There’s been a link making the rounds on Film Twitter lately alleging that 1994 was the Best Year For Movies Ever, or somesuch. I haven’t actually read it yet, and any time I’ve seen it posted it’s been in the form of someone indignantly asserting that, in point of fact, it wasn’t even the best year of that decade, etc. I’m not really here to talk about that.
Here’s what I am here to talk about: As I’ve watched people debating the merits of specific years in the ’90s, I’ve come to the realization that 1999 may be the most important year in film for me, personally, at least when it comes to seeing movies in the theatre.

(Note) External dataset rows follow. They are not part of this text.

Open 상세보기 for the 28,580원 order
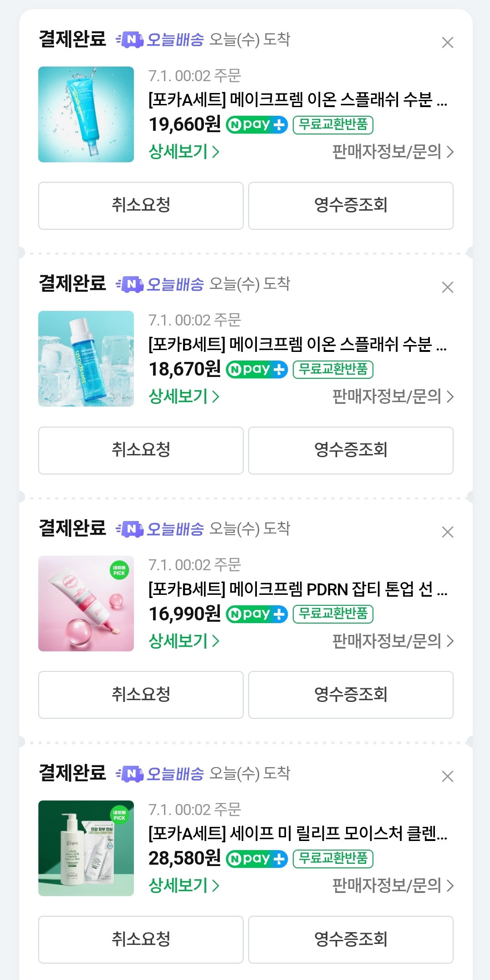Image resolution: width=490 pixels, height=980 pixels. tap(184, 885)

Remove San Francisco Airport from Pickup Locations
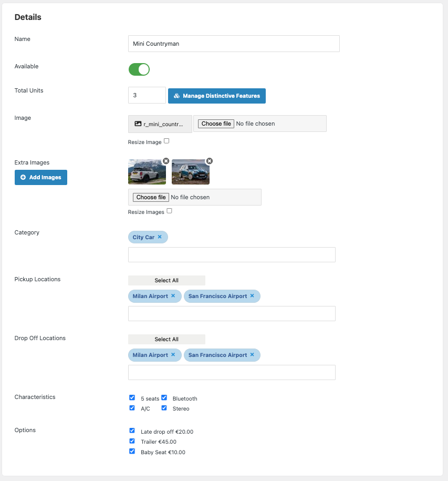click(252, 296)
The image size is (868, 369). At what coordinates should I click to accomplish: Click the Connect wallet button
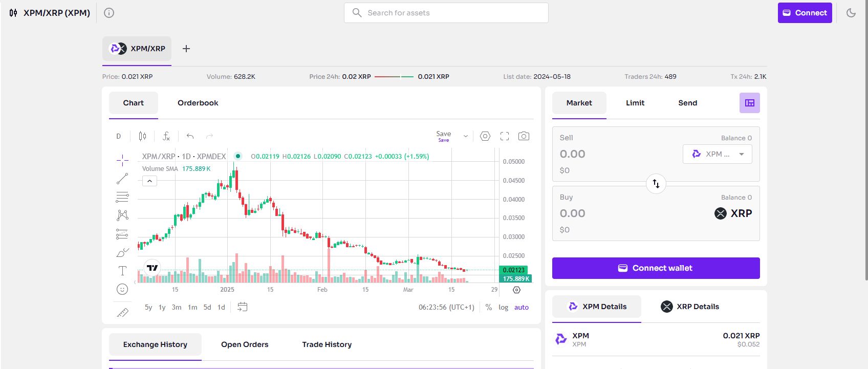coord(656,268)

I’ve loved movies for literally as long as I can remember, but it wasn’t until high school that I started to regard loving movies as a part of my identity, for lack of any better way to put it, and seeing American Beauty in 1999 is probably the moment that made me realize that I liked movies, not just movies about ghosts and monsters–that I loved the form, as well as the content.
I’ve got clear, sharp, important memories of seeing movies in theatres prior to 1999: Tremors, Monster Squad, Alien 3, Jurassic Park, an ill-fated attempt to take a date to see Screamers, which may go a long way toward explaining why I didn’t have more dates. But in 1999, I went to the movies just about every weekend, and I may have seen more movies on the big screen than any other year, before or since. (A more accurate portrait would extend this timeline both backward and forward, including parts of 1998 and 2000.)
American Beauty, Lake Placid, House on Haunted Hill, The Mummy, the list goes on and on. I already liked movies before that year, but the movies I saw on the big screen in 1999 played a role in setting the stakes of my taste in movies, and letting me know that I had a taste, that there was something to the movies I liked that was distinct from them necessarily being “good” or “bad.” There was something about them that drew me, specifically.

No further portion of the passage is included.